Bread or a Crumb—Which?

LITERATURE EVANGELISM: Bread or a Crumb—Which?

"When people ask us for bread, let us not give them a crumb!"

Superintendent, Rio-Minas Gerais Mission, Brazil

During the war years our regular eight- page tracts in Brazil were reduced to four pages each. The quality of the paper was also lowered to a point where tract distribution became almost embarrassing. It was an unavoidable consequence of the war. Instead of relaxing our literature evangelism for these reasons, we merely adopted a new approach. We wrapped a complete series of tracts in a bright pink manila paper, and tied it gift fashion with a green ribbonlike string. These packets were subsidized by the first Sabbath offering each month, and we were enabled to sell them to our people for only five cents a set.

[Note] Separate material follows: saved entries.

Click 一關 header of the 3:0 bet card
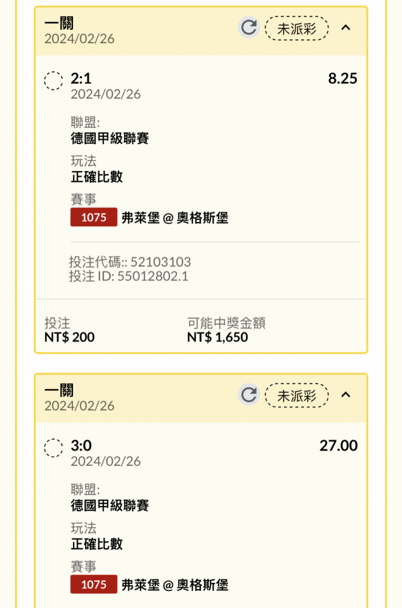The height and width of the screenshot is (608, 402). pyautogui.click(x=59, y=390)
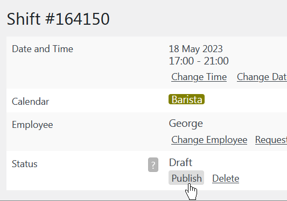Image resolution: width=287 pixels, height=201 pixels.
Task: Click the employee name George
Action: point(186,124)
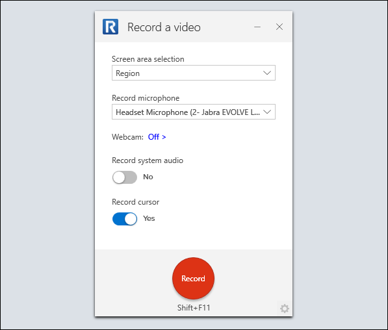Click the blue arrow next to Webcam Off
388x330 pixels.
click(x=164, y=137)
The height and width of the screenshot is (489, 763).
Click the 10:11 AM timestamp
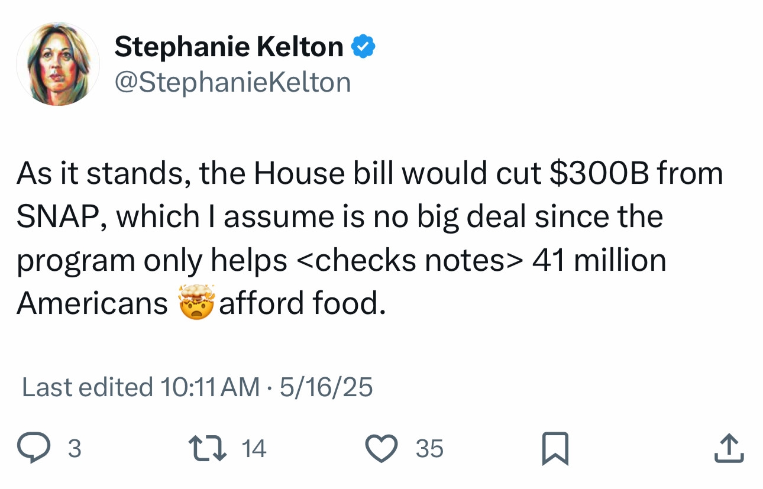[209, 387]
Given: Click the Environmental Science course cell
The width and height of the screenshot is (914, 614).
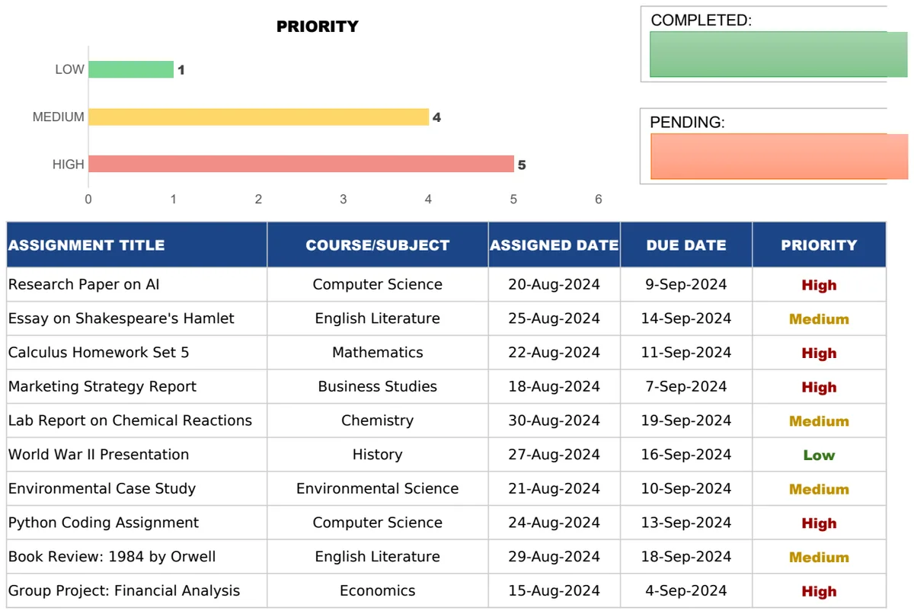Looking at the screenshot, I should (378, 488).
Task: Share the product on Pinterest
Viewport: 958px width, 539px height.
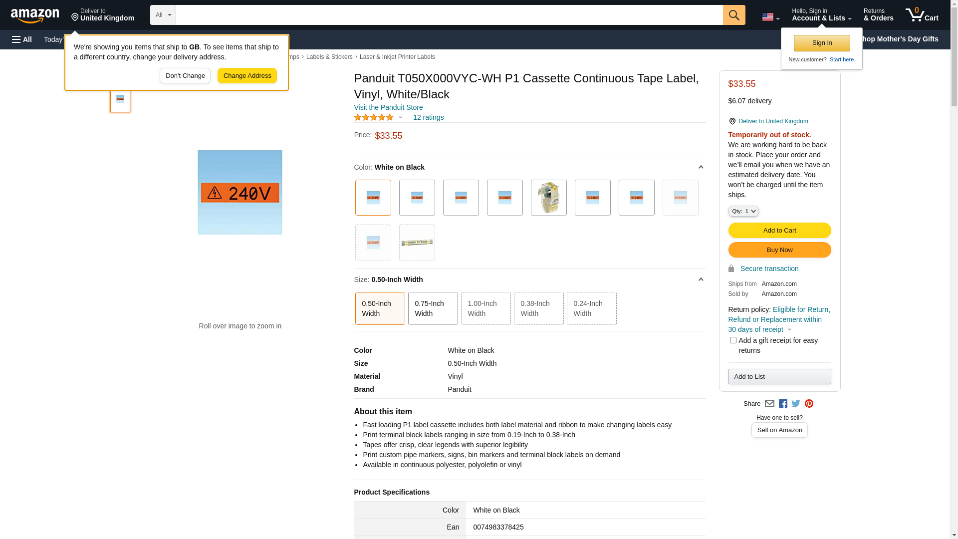Action: [809, 404]
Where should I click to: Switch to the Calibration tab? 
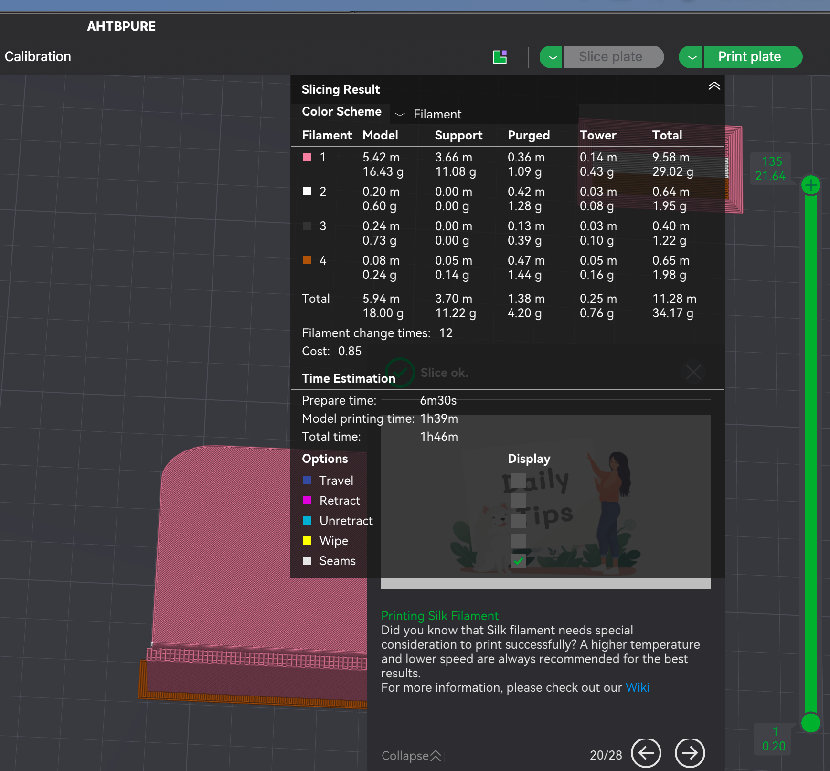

Like the shewbread of old, these pretty pack ages were on display on a table before our people the year around. The tract work became habit forming with many of the members, and especially so when they saw the fruitage begin to appear. The recommendation was to lend, give, or sell the packets to people who were known to be interested in Bible topics, to neighbors and friends who were susceptible, to people met on trains, ships, or elsewhere who manifested a desire to learn the truth.

One young man gave a packet to a rough stevedore who didn't know how many times he had been in jail. Not only did this man experience a genuine conversion, but he brought his wife and boy with him too. The stevedore in turn, still in his first love and fervor, gave a packet to a neighbor whose family consisted of a wife and nine children. The whole family accepted the truth. All for a nickel.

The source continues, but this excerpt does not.